TRY IT: Copy each entry below unchanged; the images do not go in the copy.

Top of THE DATA

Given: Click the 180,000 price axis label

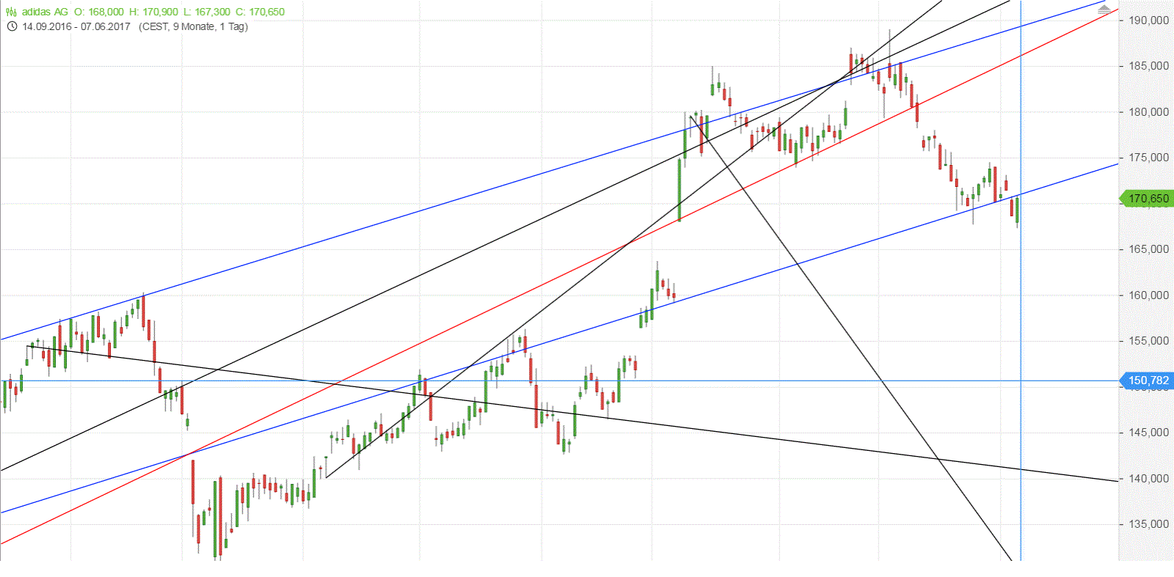Looking at the screenshot, I should (x=1148, y=112).
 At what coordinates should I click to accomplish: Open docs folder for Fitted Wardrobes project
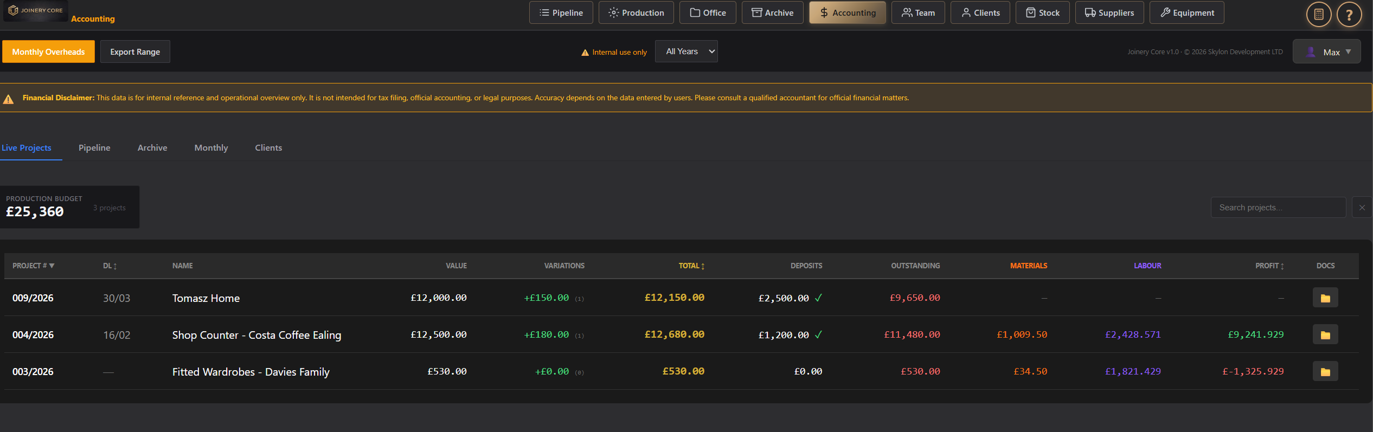point(1325,371)

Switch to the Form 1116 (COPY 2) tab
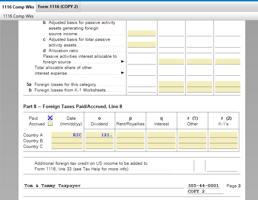(58, 7)
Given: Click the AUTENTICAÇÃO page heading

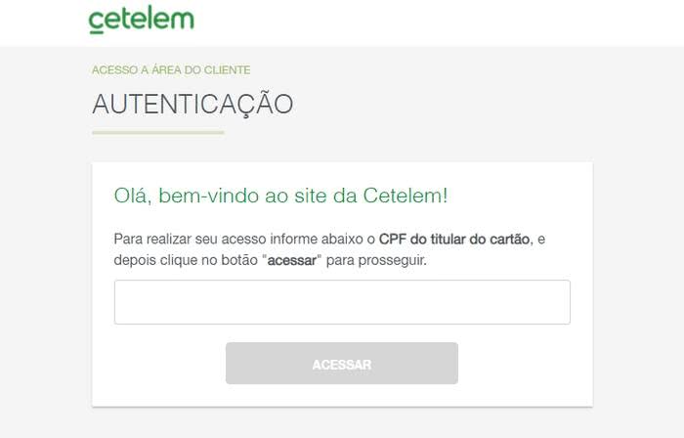Looking at the screenshot, I should coord(192,105).
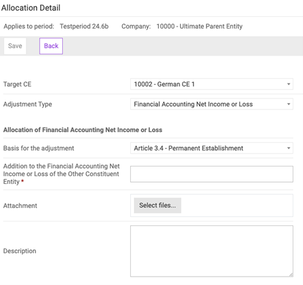Expand the Adjustment Type dropdown arrow
The image size is (303, 285).
click(x=289, y=104)
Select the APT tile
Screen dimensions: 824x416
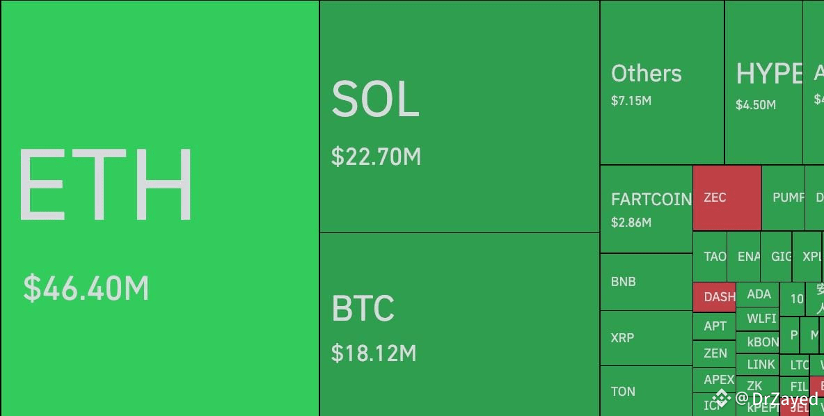[714, 326]
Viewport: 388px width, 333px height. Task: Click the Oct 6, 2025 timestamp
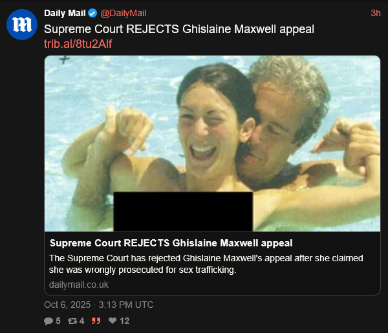(x=99, y=305)
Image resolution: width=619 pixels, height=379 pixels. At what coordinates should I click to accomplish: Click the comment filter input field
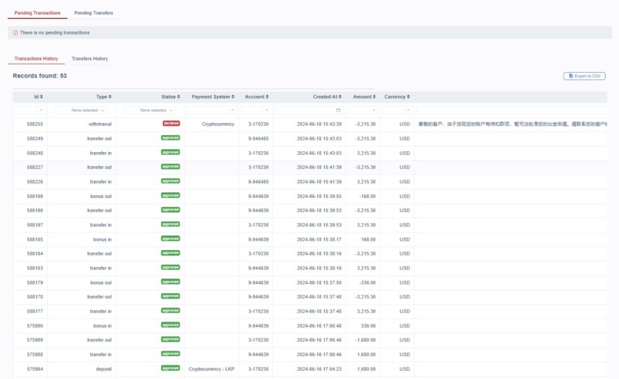pyautogui.click(x=511, y=110)
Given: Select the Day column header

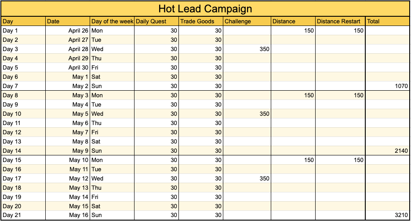Looking at the screenshot, I should click(x=23, y=21).
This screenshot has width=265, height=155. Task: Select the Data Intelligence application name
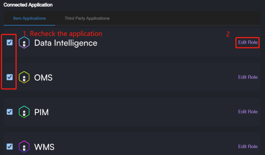pyautogui.click(x=66, y=43)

Bottom of THE DATA

ANSWER TO THE EXERCISE:
Given: Click the 180,000 price axis label

Looking at the screenshot, I should (x=1148, y=112).
 At what coordinates should I click to accomplish: Open docs folder for Fitted Wardrobes project
point(1325,371)

Switch to the Form 1116 (COPY 2) tab
(58, 7)
Given: Click the AUTENTICAÇÃO page heading

Looking at the screenshot, I should coord(192,105).
Expand the Adjustment Type dropdown arrow
The image size is (303, 285).
click(x=289, y=104)
Select the APT tile
Screen dimensions: 824x416
[714, 326]
Viewport: 388px width, 333px height. Task: Click the Oct 6, 2025 timestamp
(x=99, y=305)
Image resolution: width=619 pixels, height=379 pixels. At what coordinates should I click to accomplish: Click the comment filter input field
pyautogui.click(x=511, y=110)
Given: Select the Day column header

Looking at the screenshot, I should click(x=23, y=21).
This screenshot has width=265, height=155. Task: Select the Data Intelligence application name
pyautogui.click(x=66, y=43)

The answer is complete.